In my asp net core backend I use Windows Authentication to secure some endpoints. In my Programm.cs I add the Authentication/Authorization like that:
builder.Services.AddAuthentication(NegotiateDefaults.AuthenticationScheme).AddNegotiate();
builder.Services.AddAuthorization(options =>
{
options.AddPolicy("SoftwarePolicy", policy =>
{
policy.RequireRole(@"Mygroup");
});
});
This works perfectly fine in the browser and it also works when using a private browsing tab (then a window opens and i first have to login to access the endpoint)

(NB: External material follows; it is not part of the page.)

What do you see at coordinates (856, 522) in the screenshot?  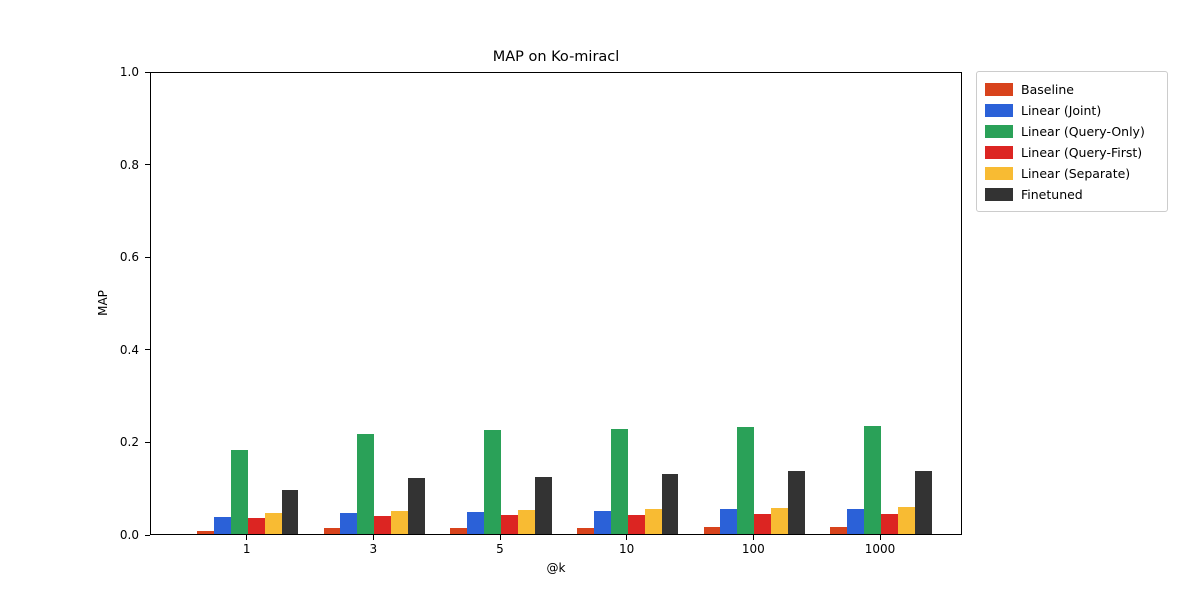 I see `bar-linear-joint-k1000` at bounding box center [856, 522].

Now back to my problem: I want to grant access to my backend for another developer, so I created a dev tunnel
I configured it like that: Tunnel Type: Persistent Access: Public
Now if I want to access the api using the dev tunnel a login window opens,then I login with the same information as I always do, but now it always says Unauthorized or forbidden
The access to endpoints without Authentication works fine.
I tried different Policies e. g. RequireUserName with my username but I still get no access
Intranet penetration tools such as Devtunnel (or Ngrok) do not support windows authentication.
After checking the URL create by DevTunnel (such as https://23***k-7189.euw.devtunnels.ms/) by nslookup command, we will find that the IP 168.63.129.16 is used.
Then the application with Windows authentication enabled will always authenticate with 168.63.129.16 after penetrating the intranet, so it cannot be used.